===== AVAILABLE DATA =====
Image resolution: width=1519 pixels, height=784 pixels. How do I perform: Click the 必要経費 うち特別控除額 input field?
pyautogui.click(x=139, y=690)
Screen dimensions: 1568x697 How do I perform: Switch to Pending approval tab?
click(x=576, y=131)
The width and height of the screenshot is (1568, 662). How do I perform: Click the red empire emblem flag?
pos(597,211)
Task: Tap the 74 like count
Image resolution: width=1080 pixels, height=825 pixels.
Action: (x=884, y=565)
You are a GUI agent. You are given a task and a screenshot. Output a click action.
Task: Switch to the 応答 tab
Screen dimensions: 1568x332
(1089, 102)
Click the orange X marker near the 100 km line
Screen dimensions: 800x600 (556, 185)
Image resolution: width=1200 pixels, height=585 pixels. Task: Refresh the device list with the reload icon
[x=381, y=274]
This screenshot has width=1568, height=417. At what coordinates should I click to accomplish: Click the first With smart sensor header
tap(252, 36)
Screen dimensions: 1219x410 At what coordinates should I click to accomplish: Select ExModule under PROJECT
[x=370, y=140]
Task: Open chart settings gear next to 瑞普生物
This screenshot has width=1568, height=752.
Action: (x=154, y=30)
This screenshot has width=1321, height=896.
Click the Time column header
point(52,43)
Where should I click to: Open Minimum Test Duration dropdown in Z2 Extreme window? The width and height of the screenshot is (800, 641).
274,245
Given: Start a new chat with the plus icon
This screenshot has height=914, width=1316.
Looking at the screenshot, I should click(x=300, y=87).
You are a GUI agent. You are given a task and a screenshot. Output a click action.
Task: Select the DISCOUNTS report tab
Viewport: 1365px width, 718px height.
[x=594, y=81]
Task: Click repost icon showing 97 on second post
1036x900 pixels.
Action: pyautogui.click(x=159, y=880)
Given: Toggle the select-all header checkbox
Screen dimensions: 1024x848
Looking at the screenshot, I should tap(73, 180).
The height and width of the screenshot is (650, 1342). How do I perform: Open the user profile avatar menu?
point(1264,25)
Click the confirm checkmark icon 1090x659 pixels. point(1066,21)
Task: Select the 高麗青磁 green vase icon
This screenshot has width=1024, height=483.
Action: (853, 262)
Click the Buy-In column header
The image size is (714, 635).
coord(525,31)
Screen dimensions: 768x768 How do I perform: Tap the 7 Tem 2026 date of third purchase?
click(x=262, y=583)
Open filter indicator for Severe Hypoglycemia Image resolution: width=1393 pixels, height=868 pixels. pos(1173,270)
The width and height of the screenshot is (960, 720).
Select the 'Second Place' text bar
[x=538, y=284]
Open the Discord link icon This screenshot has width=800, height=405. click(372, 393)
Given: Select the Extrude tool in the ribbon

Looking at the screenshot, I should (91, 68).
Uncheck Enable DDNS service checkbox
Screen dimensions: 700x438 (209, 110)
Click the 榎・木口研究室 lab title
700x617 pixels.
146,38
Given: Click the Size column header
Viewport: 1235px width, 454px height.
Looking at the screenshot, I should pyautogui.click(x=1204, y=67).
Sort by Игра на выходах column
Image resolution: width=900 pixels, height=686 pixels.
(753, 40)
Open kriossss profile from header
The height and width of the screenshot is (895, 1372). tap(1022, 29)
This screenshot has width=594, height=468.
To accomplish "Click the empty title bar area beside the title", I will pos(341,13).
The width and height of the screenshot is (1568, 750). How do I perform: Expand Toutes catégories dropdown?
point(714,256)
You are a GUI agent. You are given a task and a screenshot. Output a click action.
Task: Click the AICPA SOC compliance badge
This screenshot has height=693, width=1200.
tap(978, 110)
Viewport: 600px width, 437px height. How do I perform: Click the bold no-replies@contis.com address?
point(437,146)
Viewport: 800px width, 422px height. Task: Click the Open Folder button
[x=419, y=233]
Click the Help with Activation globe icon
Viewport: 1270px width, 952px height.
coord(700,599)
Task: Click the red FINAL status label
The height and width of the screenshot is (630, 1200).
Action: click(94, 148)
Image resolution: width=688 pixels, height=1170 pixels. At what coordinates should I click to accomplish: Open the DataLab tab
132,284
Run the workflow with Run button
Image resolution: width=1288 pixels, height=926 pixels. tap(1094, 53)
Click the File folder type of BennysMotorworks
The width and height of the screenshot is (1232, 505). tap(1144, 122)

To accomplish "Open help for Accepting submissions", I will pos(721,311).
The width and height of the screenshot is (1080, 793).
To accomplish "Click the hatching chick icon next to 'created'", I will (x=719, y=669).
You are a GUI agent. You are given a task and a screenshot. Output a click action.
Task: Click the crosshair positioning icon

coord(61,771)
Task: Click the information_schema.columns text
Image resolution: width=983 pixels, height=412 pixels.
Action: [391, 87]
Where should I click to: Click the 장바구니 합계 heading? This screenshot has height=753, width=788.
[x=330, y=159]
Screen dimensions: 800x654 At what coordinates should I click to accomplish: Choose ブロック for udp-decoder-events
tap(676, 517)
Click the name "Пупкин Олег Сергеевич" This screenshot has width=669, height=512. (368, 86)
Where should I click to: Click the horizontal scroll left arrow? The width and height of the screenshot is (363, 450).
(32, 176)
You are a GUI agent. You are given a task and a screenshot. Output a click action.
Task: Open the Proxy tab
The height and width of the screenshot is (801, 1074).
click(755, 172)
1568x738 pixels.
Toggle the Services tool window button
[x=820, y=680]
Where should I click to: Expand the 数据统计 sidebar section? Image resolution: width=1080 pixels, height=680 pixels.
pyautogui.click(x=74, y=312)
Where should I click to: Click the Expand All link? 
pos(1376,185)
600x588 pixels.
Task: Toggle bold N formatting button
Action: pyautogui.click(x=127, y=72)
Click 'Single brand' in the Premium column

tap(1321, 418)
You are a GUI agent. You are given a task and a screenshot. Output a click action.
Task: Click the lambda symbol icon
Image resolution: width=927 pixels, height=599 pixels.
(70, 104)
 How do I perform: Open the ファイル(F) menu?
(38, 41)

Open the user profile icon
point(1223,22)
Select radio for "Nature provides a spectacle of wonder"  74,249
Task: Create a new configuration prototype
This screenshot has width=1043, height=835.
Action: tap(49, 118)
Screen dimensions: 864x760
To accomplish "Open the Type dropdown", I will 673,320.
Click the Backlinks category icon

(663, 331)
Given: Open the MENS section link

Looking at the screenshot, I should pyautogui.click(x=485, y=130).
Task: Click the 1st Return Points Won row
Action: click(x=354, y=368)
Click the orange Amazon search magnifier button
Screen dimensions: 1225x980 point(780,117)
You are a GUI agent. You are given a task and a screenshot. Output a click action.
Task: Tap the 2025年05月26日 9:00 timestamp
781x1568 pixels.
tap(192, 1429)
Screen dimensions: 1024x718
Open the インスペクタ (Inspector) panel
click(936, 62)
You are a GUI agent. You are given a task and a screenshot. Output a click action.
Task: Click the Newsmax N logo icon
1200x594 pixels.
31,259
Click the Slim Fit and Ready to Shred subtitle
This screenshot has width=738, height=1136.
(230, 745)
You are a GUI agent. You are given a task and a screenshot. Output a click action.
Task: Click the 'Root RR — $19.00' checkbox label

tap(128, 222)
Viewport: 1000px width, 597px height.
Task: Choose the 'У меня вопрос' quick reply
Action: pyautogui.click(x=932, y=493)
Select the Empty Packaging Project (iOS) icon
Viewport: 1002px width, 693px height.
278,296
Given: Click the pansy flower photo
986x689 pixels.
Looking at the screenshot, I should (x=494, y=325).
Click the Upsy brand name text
=====
→ **ACTIVITY**
Reproduce the material above precisely, omitting nothing.

→ **ANSWER BELOW**
Image resolution: width=1519 pixels, height=784 pixels. How do I perform: Click the 必要経費 うち特別控除額 input field?
pyautogui.click(x=139, y=690)
Screen dimensions: 1568x697 How do I perform: Switch to Pending approval tab?
click(x=576, y=131)
The width and height of the screenshot is (1568, 662). How do I perform: Click the red empire emblem flag?
pos(597,211)
Task: Tap the 74 like count
Image resolution: width=1080 pixels, height=825 pixels.
Action: (x=884, y=565)
You are a GUI agent. You are given a task and a screenshot. Output a click action.
Task: Switch to the 応答 tab
Screen dimensions: 1568x332
(1089, 102)
Click the orange X marker near the 100 km line
Screen dimensions: 800x600 (556, 185)
Image resolution: width=1200 pixels, height=585 pixels. Task: Refresh the device list with the reload icon
[x=381, y=274]
This screenshot has width=1568, height=417. At what coordinates should I click to accomplish: Click the first With smart sensor header
tap(252, 36)
Screen dimensions: 1219x410 At what coordinates should I click to accomplish: Select ExModule under PROJECT
[x=370, y=140]
Task: Open chart settings gear next to 瑞普生物
This screenshot has width=1568, height=752.
Action: (x=154, y=30)
This screenshot has width=1321, height=896.
Click the Time column header
point(52,43)
Where should I click to: Open Minimum Test Duration dropdown in Z2 Extreme window? The width and height of the screenshot is (800, 641).
274,245
Given: Start a new chat with the plus icon
This screenshot has height=914, width=1316.
Looking at the screenshot, I should click(x=300, y=87).
You are a GUI agent. You are given a task and a screenshot. Output a click action.
Task: Select the DISCOUNTS report tab
Viewport: 1365px width, 718px height.
[x=594, y=81]
Task: Click repost icon showing 97 on second post
1036x900 pixels.
Action: pyautogui.click(x=159, y=880)
Given: Toggle the select-all header checkbox
Screen dimensions: 1024x848
Looking at the screenshot, I should tap(73, 180).
The height and width of the screenshot is (650, 1342). How do I perform: Open the user profile avatar menu?
point(1264,25)
Click the confirm checkmark icon 1090x659 pixels. point(1066,21)
Task: Select the 高麗青磁 green vase icon
This screenshot has width=1024, height=483.
Action: (853, 262)
Click the Buy-In column header
The image size is (714, 635).
coord(525,31)
Screen dimensions: 768x768 How do I perform: Tap the 7 Tem 2026 date of third purchase?
click(x=262, y=583)
Open filter indicator for Severe Hypoglycemia Image resolution: width=1393 pixels, height=868 pixels. pos(1173,270)
The width and height of the screenshot is (960, 720).
Select the 'Second Place' text bar
[x=538, y=284]
Open the Discord link icon This screenshot has width=800, height=405. click(372, 393)
Given: Select the Extrude tool in the ribbon

Looking at the screenshot, I should (91, 68).
Uncheck Enable DDNS service checkbox
Screen dimensions: 700x438 (209, 110)
Click the 榎・木口研究室 lab title
700x617 pixels.
146,38
Given: Click the Size column header
Viewport: 1235px width, 454px height.
Looking at the screenshot, I should pyautogui.click(x=1204, y=67).
Sort by Игра на выходах column
Image resolution: width=900 pixels, height=686 pixels.
(753, 40)
Open kriossss profile from header
The height and width of the screenshot is (895, 1372). tap(1022, 29)
This screenshot has width=594, height=468.
To accomplish "Click the empty title bar area beside the title", I will pos(341,13).
The width and height of the screenshot is (1568, 750). How do I perform: Expand Toutes catégories dropdown?
point(714,256)
You are a GUI agent. You are given a task and a screenshot. Output a click action.
Task: Click the AICPA SOC compliance badge
This screenshot has height=693, width=1200.
tap(978, 110)
Viewport: 600px width, 437px height. How do I perform: Click the bold no-replies@contis.com address?
point(437,146)
Viewport: 800px width, 422px height. Task: Click the Open Folder button
[x=419, y=233]
Click the Help with Activation globe icon
Viewport: 1270px width, 952px height.
coord(700,599)
Task: Click the red FINAL status label
The height and width of the screenshot is (630, 1200).
Action: click(94, 148)
Image resolution: width=688 pixels, height=1170 pixels. At what coordinates should I click to accomplish: Open the DataLab tab
132,284
Run the workflow with Run button
Image resolution: width=1288 pixels, height=926 pixels. tap(1094, 53)
Click the File folder type of BennysMotorworks
The width and height of the screenshot is (1232, 505). tap(1144, 122)

To accomplish "Open help for Accepting submissions", I will pos(721,311).
The width and height of the screenshot is (1080, 793).
To accomplish "Click the hatching chick icon next to 'created'", I will (x=719, y=669).
You are a GUI agent. You are given a task and a screenshot. Output a click action.
Task: Click the crosshair positioning icon

coord(61,771)
Task: Click the information_schema.columns text
Image resolution: width=983 pixels, height=412 pixels.
Action: [391, 87]
Where should I click to: Click the 장바구니 합계 heading? This screenshot has height=753, width=788.
[x=330, y=159]
Screen dimensions: 800x654 At what coordinates should I click to accomplish: Choose ブロック for udp-decoder-events
tap(676, 517)
Click the name "Пупкин Олег Сергеевич" This screenshot has width=669, height=512. (368, 86)
Where should I click to: Click the horizontal scroll left arrow? The width and height of the screenshot is (363, 450).
(32, 176)
You are a GUI agent. You are given a task and a screenshot. Output a click action.
Task: Open the Proxy tab
The height and width of the screenshot is (801, 1074).
click(755, 172)
1568x738 pixels.
Toggle the Services tool window button
[x=820, y=680]
Where should I click to: Expand the 数据统计 sidebar section? Image resolution: width=1080 pixels, height=680 pixels.
pyautogui.click(x=74, y=312)
Where should I click to: Click the Expand All link? 
pos(1376,185)
600x588 pixels.
Task: Toggle bold N formatting button
Action: pyautogui.click(x=127, y=72)
Click 'Single brand' in the Premium column

tap(1321, 418)
You are a GUI agent. You are given a task and a screenshot. Output a click action.
Task: Click the lambda symbol icon
Image resolution: width=927 pixels, height=599 pixels.
(70, 104)
 How do I perform: Open the ファイル(F) menu?
(38, 41)

Open the user profile icon
point(1223,22)
Select radio for "Nature provides a spectacle of wonder"  74,249
Task: Create a new configuration prototype
This screenshot has width=1043, height=835.
Action: tap(49, 118)
Screen dimensions: 864x760
To accomplish "Open the Type dropdown", I will 673,320.
Click the Backlinks category icon

(663, 331)
Given: Open the MENS section link

Looking at the screenshot, I should pyautogui.click(x=485, y=130).
Task: Click the 1st Return Points Won row
Action: click(x=354, y=368)
Click the orange Amazon search magnifier button
Screen dimensions: 1225x980 point(780,117)
You are a GUI agent. You are given a task and a screenshot. Output a click action.
Task: Tap the 2025年05月26日 9:00 timestamp
781x1568 pixels.
tap(192, 1429)
Screen dimensions: 1024x718
Open the インスペクタ (Inspector) panel
click(936, 62)
You are a GUI agent. You are given a task and a screenshot. Output a click action.
Task: Click the Newsmax N logo icon
1200x594 pixels.
31,259
Click the Slim Fit and Ready to Shred subtitle
This screenshot has width=738, height=1136.
(230, 745)
You are a GUI agent. You are given a task and a screenshot. Output a click action.
Task: Click the 'Root RR — $19.00' checkbox label

tap(128, 222)
Viewport: 1000px width, 597px height.
Task: Choose the 'У меня вопрос' quick reply
Action: pyautogui.click(x=932, y=493)
Select the Empty Packaging Project (iOS) icon
Viewport: 1002px width, 693px height.
278,296
Given: Click the pansy flower photo
986x689 pixels.
Looking at the screenshot, I should (x=494, y=325).
Click the Upsy brand name text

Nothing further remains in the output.